Subsequently, several media have reported that some universities have been faking job contracts for graduates.
According to unwritten rules at many universities, students cannot graduate if they do not find a job. Many unemployed students have to buy a fake job contract or employment agreement from small companies so that they can get their graduation certificates.
Beijing Vocational College of Finance and Commerce, for example, refused to issue the graduation certificates to 20 students who failed to produce any employment papers, China Youth Daily reported yesterday.
Last week, Zhao Dongdong from Northwest University of Politics and Law said in a web forum that his university gave him a bogus work contract to inflate its post-study employment figures.
"I have heard a lot from my friends and classmates about different methods of cooking up employment papers," Xiao said.
Officials at his university suggested that he find a local human resources agency in his home province that can offer employment agreement papers, he said.
Such agencies under the administration of local labor departments charge about 200 yuan ($30) per year for an administration fee. But they do not provide any job.
Since 2003, when the higher education system in China was expanded, a university's graduate employment rate has become a major tool to evaluate its education quality.

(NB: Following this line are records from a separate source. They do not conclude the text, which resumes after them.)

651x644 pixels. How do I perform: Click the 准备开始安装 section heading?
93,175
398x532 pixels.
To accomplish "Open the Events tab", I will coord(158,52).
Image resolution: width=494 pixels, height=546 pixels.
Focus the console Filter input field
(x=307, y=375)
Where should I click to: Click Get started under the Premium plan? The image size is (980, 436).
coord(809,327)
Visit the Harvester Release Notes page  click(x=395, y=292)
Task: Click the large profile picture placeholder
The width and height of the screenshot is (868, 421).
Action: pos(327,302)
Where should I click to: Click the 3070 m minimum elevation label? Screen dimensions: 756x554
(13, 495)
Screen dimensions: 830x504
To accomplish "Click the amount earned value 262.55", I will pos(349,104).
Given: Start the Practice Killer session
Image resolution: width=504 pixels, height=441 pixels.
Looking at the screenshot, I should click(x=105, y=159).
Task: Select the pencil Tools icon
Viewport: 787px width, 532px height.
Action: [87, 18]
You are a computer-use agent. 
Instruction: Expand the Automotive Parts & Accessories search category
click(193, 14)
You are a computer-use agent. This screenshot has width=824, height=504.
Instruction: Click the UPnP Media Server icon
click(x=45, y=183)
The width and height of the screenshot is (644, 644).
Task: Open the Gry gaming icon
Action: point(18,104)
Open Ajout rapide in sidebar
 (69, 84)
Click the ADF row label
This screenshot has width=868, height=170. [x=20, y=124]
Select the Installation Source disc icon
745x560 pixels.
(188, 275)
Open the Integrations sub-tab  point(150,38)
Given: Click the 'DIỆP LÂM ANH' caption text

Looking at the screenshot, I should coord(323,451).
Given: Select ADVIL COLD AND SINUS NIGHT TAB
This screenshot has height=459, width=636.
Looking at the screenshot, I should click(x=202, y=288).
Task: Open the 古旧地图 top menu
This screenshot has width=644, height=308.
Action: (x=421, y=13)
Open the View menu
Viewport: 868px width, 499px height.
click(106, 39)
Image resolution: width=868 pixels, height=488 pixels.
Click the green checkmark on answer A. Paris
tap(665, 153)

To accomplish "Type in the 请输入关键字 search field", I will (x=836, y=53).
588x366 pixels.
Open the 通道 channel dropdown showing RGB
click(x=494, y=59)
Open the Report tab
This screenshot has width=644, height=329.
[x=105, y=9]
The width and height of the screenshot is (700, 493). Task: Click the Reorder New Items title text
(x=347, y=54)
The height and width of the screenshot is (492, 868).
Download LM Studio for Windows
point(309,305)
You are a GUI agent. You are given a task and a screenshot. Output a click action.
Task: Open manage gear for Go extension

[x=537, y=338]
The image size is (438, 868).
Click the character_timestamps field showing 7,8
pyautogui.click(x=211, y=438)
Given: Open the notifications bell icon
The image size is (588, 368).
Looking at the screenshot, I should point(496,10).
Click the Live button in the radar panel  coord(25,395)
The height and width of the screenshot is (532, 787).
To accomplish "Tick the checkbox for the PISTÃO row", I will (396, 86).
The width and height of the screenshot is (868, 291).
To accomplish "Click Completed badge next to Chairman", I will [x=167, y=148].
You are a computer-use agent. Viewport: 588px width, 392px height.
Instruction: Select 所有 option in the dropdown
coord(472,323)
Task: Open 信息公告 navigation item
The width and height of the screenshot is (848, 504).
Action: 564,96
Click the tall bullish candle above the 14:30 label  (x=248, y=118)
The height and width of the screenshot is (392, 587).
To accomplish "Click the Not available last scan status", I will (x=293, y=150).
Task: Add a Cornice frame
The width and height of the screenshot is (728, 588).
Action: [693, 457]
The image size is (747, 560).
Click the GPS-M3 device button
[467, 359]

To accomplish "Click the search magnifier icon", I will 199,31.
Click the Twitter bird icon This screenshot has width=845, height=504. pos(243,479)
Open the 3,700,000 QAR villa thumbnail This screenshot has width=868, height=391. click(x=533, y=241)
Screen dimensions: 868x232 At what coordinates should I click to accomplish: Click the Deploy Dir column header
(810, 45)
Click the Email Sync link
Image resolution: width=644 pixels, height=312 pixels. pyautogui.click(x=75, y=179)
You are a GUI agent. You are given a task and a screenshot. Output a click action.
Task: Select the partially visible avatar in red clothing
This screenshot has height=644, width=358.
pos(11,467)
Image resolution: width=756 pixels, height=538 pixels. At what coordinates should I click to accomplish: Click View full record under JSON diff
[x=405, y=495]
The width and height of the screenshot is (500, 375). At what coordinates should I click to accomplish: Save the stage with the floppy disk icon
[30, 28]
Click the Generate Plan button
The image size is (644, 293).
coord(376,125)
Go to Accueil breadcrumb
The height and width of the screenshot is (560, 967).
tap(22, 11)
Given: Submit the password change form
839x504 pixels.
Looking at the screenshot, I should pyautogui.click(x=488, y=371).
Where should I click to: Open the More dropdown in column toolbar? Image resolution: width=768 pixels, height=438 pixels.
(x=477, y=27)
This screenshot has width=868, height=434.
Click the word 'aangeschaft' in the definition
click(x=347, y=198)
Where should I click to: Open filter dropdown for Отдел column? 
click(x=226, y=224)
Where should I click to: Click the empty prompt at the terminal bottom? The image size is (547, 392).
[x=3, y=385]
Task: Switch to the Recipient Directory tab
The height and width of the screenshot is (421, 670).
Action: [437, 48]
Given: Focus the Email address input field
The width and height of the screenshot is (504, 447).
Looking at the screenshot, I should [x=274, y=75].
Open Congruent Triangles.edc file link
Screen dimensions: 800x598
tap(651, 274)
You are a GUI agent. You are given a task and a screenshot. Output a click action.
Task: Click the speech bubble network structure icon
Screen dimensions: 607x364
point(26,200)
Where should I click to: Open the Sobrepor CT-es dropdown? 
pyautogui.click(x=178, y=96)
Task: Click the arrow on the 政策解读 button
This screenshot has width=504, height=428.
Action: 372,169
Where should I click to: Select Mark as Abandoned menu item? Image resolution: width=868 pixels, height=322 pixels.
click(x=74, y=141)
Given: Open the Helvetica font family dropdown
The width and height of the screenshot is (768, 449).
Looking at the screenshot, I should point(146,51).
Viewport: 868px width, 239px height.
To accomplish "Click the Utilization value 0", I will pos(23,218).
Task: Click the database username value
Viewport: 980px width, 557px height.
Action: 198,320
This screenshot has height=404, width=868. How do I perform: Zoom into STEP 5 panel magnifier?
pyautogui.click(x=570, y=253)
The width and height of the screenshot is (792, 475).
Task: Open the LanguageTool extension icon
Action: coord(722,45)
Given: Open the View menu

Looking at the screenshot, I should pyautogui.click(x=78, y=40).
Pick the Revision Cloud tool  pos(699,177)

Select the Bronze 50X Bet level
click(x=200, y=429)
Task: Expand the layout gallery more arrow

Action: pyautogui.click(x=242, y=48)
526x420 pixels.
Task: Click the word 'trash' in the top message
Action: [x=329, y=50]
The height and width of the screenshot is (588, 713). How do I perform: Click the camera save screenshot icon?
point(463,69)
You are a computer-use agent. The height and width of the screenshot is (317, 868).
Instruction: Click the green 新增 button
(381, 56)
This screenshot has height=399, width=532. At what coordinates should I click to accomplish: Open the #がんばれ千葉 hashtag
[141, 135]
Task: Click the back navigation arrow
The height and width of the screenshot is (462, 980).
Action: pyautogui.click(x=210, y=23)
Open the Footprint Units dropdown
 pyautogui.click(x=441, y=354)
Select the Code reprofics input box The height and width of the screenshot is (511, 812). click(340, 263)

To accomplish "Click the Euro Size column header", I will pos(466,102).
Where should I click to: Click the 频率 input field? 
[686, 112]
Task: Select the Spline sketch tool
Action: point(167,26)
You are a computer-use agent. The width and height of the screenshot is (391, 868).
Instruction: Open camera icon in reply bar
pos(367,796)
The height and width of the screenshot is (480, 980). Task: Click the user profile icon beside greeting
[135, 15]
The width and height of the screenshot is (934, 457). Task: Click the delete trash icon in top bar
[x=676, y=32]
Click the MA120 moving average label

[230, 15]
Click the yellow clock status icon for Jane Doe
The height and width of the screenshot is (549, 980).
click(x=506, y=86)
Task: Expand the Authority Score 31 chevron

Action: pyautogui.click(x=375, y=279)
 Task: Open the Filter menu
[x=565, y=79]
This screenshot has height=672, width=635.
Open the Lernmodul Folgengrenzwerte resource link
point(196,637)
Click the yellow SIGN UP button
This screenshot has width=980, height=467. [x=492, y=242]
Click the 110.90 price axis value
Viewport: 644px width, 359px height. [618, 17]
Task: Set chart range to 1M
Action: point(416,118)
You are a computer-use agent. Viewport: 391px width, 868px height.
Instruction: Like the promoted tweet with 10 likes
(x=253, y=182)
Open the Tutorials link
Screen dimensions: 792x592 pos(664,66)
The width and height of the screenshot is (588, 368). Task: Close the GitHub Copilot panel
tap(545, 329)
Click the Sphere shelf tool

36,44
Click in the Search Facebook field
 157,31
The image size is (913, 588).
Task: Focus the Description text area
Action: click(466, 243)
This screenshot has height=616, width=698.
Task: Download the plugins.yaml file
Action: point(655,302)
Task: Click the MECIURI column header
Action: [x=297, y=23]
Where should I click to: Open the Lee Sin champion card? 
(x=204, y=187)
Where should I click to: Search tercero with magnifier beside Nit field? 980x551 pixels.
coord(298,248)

The rate is based on the data collected before graduation.
Chen Yu, director of the China Institute for Occupation Research at Peking University, suggested that the education ministry should stop the assessment of employment rates of universities before graduation and compile the statistics at least six months after.
"The universities should put more efforts into helping unemployed graduates find jobs after graduation instead of cooking up employment rates," he told China Daily yesterday.
"A good university should track the development of its graduates and give them long-term support," he said.